People often think that being Christian is about “being religious,” but
loving others in the way that Christ instructs us is about as far removed from
religion as anything could be. Religion, as I use the term, is a system of
beliefs and behaviors one embraces as a means of getting life—whether this be
feeling close to God, one with the universe, or righteous before others.
While all religions, including the Christian religion, contain much wisdom
and do much good in the world, they also can do much harm. The harm is not only
in the vast amounts of blood they have spilled advancing their causes and
defending the correctness of their positions. It is found in the fact that they
may systematically prevent people from experiencing the love and life of God as
a free gift flowing to and through them. So long as one is trying to achieve a
relationship with God, he or she cannot receive a relationship with God by
grace.
In this light, the religion of Christianity is the most tragic example of the
harm religion sometimes causes. It is in some ways the most fundamental denial
of the life and message Jesus came to bring. For the fallen idolatrous behavior
of the Christian religion is carried out in the name of the One who came to set
us free from the need for idolatrous behavior.

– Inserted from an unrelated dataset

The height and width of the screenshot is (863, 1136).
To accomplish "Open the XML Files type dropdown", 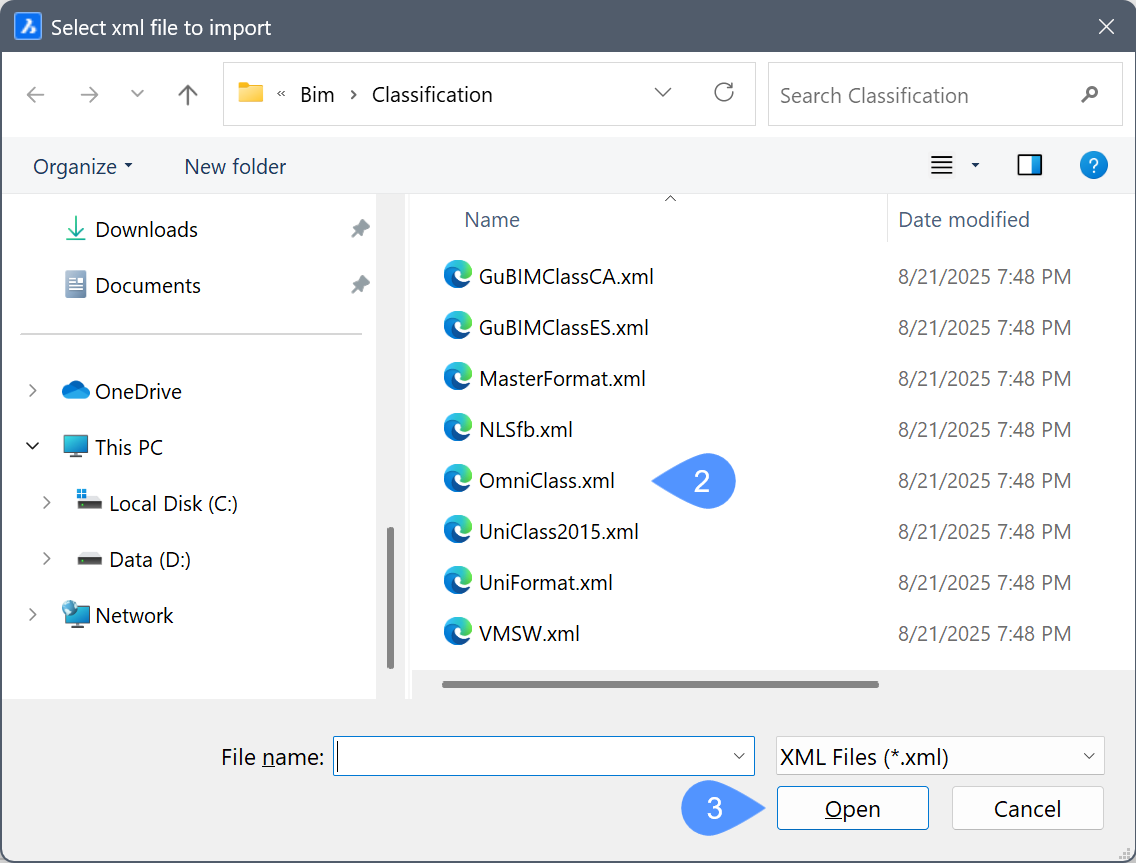I will click(x=939, y=757).
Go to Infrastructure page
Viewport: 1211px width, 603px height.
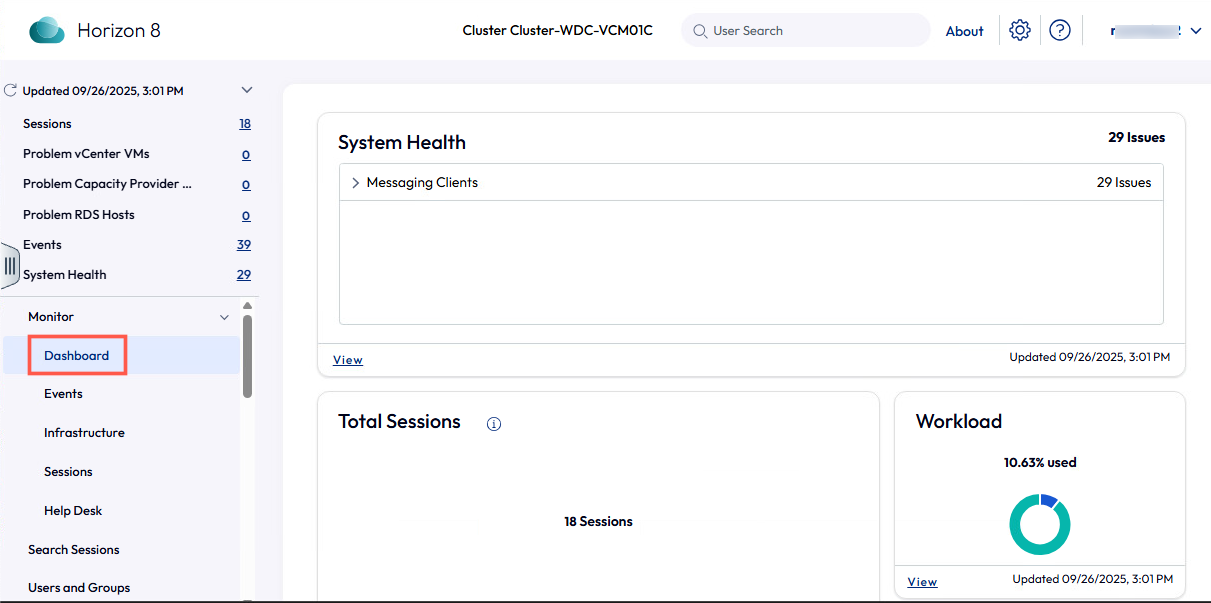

We who are the body of Christ need to repent, individually and collectively.
We need to ask forgiveness from God, and from the world, for being religious. We
have striven to be religious when we were called to be loving. We need to
confess that we have sinned in the gravest fashion by frequently loving our
vision of truth and ethics more than people, and even God himself.
To cite a few examples of our sins of religion, historically, and still
today, we have not outrageously loved heretics. To the contrary, the church has
often burned them alive. The white church has not outrageously loved blacks:
Large segments of the American white church defended slavery and continue to
support racist social structures. The white church has not outrageously loved
Native Americans: In the name of Jesus it helped steal their land and extinguish
their culture. The church as a whole has not outrageously loved Jews, Muslims,
and other religious groups: We have rather frequently spoken evil of them and
warred against them. And we have not outrageously loved large groups of targeted
sinners whom we defined as outside our perimeters: prostitutes, gays, drug
addicts, murderers, and others. Instead of standing in solidarity with these and
all other sinners, we have eaten from the forbidden tree and constructed our own
self-serving sin list to determine who’s “in” and who’s “out.” We have judged
these people for whom Christ died and, rather than serve him, have often gone
out of our way to make their lives miserable.
Our life is not found in our correct doctrine or in our piety, as important
as these are. To get life from these things is religion. Our life is rather
found in Jesus Christ, and in Jesus Christ alone. When we repent of our religion
and commit to seeing God, ourselves, and every person we encounter only as he or
she is revealed in Jesus Christ, and as we allow God’s Spirit to express this
truth through our outrageous sacrificial love, the world will come to
acknowledge that Jesus Christ is Lord, as Jesus himself promised.